[Intel-gfx] [PATCH v2 1/3] drm: Add support for panic message output

Thu Mar 14 04:45:32 UTC 2019

Hi,

On Wed, Mar 13, 2019 at 09:35:05AM +0100, Daniel Vetter wrote:
> On Tue, Mar 12, 2019 at 11:13:03PM +0100, Ahmed S. Darwish wrote:
> > On Mon, Mar 11, 2019 at 11:33:15PM +0100, Noralf Trønnes wrote:
> > > Den 11.03.2019 20.23, skrev Daniel Vetter:
[……]
> > > >
> > > > class_for_each_device uses klist, which only uses an irqsave spinlock. I
> > > > think that's good enough. Comment to that effect would be good e.g.
> > > >
> > > > 	/* based on klist, which uses only a spin_lock_irqsave, which we
> > > > 	 * assume still works */
> > > >
> > > > If we aim for perfect this should be a trylock still, maybe using our own
> > > > device list.
> > > >
> >
> > I definitely agree here.
> >
> > The lock may already be locked either by a stopped CPU, or by the
> > very same CPU we execute panic() on (e.g. NMI panic() on the
> > printing CPU).
> >
> > This is why it's very common for example in serial consoles, which
> > are usually careful about re-entrance and panic contexts, to do:
> >
> >   xxxxxx_console_write(...) {
> > 	if (oops_in_progress)
> > 		locked = spin_trylock_irqsave(&port->lock, flags);
> > 	else
> > 		spin_lock_irqsave(&port->lock, flags);
> >   }
> >
> > I'm quite positive we should do the same for panic drm drivers.
>
> Yeah Ideally all the locking in the drm path would be trylock only.
>
> I wonder whether lockdep could help us validate this, with some "don't
> allow anything except trylocks in this context". It's easy to audit the
> core code with review, but drivers are much tougher. And often end up with
> really deep callchains to get at the backing buffers.
[……]
> > > > Instead what I had in mind is to recreate the worst
> > > > possible panic context as much as feasible (disabling interrupts should be
> > > > a good start, maybe we can even do an nmi callback), and then call our
> > > > panic implementation. That way we can test the panic handler in a
> > > > non-destructive way (i.e. aside from last dmesg lines printed to the
> > > > screen nothing bad happens to the kernel: No real panic, no oops, no
> > > > tainting).
> > >
> > > The interrupt case I can do, nmi I have no idea.
> > >
> >
> > I agree too. Disabling interrupts + CONFIG_DEBUG_ATOMIC_SLEEP
> > would be a nice non-destructive test-case emulation.
>
> See above, if we can somehow emulate "all locks are held, only allow
> trylock" with lockdep that would be great too.
>

Hmmmm, to prototype things faster, I'll do it as a hook:

   spin_lock(spinlock_t *lock)
   {
        might_spin_forever_under_panic_path();
        ...
   }

Just like how mutexes and DEBUG_ATOMIC_SLEEP do it today:

   void mutex_lock(struct mutex *lock)
   {
        might_sleep();
        ...
   }

Hopefully the locking maintainers can accept something like this.
If not, let's play with lockdep (which is a bit complex).
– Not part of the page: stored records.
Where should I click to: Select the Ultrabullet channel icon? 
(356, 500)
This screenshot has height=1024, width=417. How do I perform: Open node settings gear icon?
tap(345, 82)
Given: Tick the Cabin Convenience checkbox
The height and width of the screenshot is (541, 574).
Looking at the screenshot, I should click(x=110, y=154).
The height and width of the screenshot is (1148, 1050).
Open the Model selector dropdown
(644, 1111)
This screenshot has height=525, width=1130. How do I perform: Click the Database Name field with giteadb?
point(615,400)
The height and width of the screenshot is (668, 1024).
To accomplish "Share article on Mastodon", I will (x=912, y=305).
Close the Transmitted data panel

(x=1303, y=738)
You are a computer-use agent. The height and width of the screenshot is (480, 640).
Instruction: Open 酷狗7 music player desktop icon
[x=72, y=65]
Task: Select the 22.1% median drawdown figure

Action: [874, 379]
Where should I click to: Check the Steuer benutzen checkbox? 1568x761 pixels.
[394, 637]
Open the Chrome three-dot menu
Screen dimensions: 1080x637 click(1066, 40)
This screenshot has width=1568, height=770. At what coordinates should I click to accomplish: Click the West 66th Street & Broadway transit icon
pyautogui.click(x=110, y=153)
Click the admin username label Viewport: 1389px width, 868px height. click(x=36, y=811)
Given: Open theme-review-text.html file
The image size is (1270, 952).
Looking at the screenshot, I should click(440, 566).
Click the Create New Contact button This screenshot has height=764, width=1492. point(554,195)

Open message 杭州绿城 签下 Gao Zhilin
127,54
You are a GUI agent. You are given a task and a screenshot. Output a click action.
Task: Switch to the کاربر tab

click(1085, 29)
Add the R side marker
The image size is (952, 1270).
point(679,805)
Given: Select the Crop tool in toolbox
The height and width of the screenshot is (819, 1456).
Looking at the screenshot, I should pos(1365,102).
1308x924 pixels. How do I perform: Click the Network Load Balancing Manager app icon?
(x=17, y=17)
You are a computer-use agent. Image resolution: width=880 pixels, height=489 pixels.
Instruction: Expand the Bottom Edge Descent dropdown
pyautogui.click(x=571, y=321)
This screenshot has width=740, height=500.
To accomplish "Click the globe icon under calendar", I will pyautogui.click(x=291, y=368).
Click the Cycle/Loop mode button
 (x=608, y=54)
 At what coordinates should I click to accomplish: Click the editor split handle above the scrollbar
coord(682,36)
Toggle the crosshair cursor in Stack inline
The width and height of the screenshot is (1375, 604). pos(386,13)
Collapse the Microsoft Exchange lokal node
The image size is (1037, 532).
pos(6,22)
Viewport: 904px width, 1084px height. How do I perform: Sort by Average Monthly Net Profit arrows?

===> Thanks to Sebastian for suggesting this!

> Plus nmi context, once/if that somehow becomes relevant.
>
> The thing that killed the old drm panic handling code definitely was that
> we flat out couldnt' test it except with real oopses. And that's just
> whack-a-mole and bug reporter frustration if you first have a few patch
> iterations around "oh sry, it's still some oops in the panic handler, not
> the first one that we're seeing" :-/
>

Oh, that's a critical point:

   full data > some data > no data > invalid/useless data

First impressions for the feature will definitely count. Hopefully
the hooks above and some heavy DRM CI testing __beforehand__ can
improve things before publishing to a wider audience..

Cheers,

--
darwi
http://darwish.chasingpointers.com